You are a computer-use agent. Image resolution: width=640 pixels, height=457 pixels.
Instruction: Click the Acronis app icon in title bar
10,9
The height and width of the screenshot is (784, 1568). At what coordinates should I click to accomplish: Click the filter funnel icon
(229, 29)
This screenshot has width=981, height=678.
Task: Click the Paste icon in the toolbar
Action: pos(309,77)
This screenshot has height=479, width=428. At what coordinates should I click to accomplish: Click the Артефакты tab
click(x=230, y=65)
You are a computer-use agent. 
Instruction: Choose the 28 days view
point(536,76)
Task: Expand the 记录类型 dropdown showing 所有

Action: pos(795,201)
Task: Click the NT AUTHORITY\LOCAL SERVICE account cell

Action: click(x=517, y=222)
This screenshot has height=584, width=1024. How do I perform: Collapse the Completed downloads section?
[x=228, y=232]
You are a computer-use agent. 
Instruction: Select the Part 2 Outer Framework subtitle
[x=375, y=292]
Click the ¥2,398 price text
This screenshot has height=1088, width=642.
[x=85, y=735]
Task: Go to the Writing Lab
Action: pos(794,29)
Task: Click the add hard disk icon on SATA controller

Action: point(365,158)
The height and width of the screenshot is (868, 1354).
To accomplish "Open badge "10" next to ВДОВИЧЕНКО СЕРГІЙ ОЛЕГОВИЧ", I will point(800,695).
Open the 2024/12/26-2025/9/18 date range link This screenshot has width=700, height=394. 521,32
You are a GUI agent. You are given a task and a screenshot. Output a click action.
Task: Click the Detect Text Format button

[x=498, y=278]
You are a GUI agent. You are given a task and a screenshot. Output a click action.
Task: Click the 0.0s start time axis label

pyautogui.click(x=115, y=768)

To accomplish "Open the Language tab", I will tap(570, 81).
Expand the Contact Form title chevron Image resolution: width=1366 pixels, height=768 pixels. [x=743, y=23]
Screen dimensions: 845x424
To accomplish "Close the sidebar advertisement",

______________________________

**YOUR GOAL**
Wherever the string "Image" appears in the entries above, return the line it appears on.

**YOUR SOLUTION**
You are a computer-use agent. Image resolution: width=640 pixels, height=457 pixels.
Expand the Contact Form title chevron Image resolution: width=1366 pixels, height=768 pixels. [x=743, y=23]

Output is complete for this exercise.